Task requirements » An exact copy of the entries is needed, with every line included.

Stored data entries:

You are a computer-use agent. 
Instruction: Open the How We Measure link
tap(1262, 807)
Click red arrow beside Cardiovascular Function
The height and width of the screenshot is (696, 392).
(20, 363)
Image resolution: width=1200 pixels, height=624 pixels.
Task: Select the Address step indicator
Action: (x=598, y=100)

Answer area »
You are a computer-use agent. 
Instruction: Open the How We Measure link
tap(1262, 807)
Click red arrow beside Cardiovascular Function
The height and width of the screenshot is (696, 392).
(20, 363)
Image resolution: width=1200 pixels, height=624 pixels.
Task: Select the Address step indicator
Action: (x=598, y=100)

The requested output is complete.